Home » Tutorials » How to Develop a Question Answering System with T5 in Python

How to Develop a Question Answering System with T5 in Python

In today’s data-driven world, the ability to quickly extract relevant information from documents is invaluable. Imagine having a system where you can upload a document, ask a question, and get an accurate answer within seconds. That’s exactly what we are going to build in this tutorial.

We’ll walk you through creating a Question Answering System using T5 transformers in Python, integrated with a user-friendly tkinter GUI. This system leverages the power of natural language processing (NLP) to understand and answer questions based on the content of any uploaded text document. Whether you’re a seasoned developer or just getting started with machine learning, this article will provide you with a step-by-step approach to building this powerful tool.

Let’s get started!

Table of Contents

Necessary Libraries

For this code to work properly, make sure to install these libraries via the terminal or command prompt by running the following commands:

$ pip install tk
$ pip install transformers 
$ pip install torch

Imports

import tkinter as tk
from tkinter import filedialog, scrolledtext, messagebox
from transformers import T5Tokenizer, T5ForConditionalGeneration
import torch
import threading

Now then, it’s time to prepare our toolkit for building this amazing Question Answering System. Let’s dive in:

Tkinter: This is our go-to library for creating a graphical user interface (GUI).

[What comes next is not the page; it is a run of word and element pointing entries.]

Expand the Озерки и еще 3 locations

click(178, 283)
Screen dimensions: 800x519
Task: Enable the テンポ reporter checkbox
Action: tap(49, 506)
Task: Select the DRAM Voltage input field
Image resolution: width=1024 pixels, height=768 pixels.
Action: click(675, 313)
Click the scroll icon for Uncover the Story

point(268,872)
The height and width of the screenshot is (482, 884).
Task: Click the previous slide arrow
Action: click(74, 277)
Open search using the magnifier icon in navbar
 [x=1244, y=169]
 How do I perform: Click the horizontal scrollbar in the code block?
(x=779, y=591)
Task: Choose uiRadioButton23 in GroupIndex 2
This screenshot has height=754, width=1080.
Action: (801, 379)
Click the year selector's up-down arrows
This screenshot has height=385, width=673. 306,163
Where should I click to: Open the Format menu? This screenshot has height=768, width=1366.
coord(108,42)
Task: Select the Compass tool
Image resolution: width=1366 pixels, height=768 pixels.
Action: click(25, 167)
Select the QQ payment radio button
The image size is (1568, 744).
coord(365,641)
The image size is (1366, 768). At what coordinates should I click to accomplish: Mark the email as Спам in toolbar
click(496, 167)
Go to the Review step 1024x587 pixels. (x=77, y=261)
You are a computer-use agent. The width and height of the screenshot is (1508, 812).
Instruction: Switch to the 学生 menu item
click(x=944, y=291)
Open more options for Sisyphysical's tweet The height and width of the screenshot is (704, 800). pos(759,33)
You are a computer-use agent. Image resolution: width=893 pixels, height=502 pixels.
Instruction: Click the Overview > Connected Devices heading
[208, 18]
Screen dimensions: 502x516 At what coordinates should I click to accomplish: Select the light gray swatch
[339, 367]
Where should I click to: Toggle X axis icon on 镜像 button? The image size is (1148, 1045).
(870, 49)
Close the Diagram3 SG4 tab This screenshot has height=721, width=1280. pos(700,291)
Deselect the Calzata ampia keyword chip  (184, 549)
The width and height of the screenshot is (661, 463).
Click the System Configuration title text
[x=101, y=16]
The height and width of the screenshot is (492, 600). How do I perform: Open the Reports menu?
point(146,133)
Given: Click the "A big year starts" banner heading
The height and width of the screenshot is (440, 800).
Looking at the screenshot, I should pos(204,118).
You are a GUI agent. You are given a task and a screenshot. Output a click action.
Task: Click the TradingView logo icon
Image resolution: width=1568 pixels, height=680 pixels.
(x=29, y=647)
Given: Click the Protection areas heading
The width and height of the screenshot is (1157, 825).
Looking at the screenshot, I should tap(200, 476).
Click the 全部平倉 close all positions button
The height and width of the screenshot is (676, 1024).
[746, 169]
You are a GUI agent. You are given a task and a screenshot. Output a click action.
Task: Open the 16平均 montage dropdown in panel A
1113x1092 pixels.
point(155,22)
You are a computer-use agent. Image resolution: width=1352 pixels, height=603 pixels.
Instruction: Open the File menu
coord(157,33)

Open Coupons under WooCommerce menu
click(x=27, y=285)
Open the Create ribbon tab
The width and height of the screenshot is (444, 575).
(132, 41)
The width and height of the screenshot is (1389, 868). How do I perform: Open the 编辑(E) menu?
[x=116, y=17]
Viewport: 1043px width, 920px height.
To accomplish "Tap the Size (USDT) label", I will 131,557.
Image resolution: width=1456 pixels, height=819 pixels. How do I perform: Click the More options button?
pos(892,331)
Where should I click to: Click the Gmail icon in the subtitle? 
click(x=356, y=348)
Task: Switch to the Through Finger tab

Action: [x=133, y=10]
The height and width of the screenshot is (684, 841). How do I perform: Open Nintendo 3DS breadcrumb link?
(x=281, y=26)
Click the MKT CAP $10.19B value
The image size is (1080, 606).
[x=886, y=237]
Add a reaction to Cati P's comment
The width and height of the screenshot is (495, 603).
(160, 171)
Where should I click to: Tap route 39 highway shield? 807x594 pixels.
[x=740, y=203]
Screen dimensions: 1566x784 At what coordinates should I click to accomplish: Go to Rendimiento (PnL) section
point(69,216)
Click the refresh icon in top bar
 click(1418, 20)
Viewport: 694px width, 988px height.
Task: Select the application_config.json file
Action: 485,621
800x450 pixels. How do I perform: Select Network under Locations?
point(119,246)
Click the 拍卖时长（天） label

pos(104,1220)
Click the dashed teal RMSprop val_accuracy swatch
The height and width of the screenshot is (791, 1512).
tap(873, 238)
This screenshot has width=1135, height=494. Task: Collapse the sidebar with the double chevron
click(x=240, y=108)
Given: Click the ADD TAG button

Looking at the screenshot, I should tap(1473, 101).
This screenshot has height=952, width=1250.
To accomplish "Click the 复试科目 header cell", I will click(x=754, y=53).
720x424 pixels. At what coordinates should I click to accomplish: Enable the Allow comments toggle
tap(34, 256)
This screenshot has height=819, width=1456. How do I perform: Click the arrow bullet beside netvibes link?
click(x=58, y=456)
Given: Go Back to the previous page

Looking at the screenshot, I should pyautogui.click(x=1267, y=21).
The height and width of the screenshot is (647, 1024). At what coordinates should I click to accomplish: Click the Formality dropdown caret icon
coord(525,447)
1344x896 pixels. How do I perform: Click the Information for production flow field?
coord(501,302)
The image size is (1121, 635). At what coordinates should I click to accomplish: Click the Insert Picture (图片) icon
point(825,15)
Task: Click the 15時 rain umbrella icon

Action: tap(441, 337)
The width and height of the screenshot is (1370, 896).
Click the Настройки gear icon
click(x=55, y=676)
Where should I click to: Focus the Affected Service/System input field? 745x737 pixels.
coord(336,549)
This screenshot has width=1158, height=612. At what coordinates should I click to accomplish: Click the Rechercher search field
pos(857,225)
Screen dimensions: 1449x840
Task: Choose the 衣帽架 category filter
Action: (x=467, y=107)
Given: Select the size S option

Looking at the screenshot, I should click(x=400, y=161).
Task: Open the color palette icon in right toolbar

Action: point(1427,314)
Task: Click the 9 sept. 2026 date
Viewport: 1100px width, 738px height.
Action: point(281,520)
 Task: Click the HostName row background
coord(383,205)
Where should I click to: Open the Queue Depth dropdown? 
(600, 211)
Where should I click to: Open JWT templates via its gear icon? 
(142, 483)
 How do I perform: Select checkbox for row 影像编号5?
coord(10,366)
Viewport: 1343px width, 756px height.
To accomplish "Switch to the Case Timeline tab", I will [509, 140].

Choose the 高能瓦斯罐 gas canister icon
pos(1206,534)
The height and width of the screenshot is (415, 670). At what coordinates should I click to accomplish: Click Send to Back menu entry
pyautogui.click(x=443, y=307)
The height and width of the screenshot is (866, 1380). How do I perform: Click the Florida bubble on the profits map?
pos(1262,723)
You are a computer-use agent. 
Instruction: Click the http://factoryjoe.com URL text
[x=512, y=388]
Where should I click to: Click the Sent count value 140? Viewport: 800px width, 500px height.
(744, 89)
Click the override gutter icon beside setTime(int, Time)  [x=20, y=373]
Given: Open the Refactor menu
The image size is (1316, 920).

  • From tkinter, we import filedialog to open and save files.
  • Also, scrolledtext and messagebox to handle large text documents and display messages.

Transformers: This powerful library provides pre-trained models and tools for Natural Language Processing (NLP).

  • From Transformers, we import T5Tokenizer to convert text to tokens and vice versa.
  • We will also import T5ForConditionalGeneration, which is the T5 model that generates text, such as answering questions.

Torch: Essential for handling tensors and performing computations.

Threading: Keeps our program running smoothly by allowing it to perform multiple tasks without freezing.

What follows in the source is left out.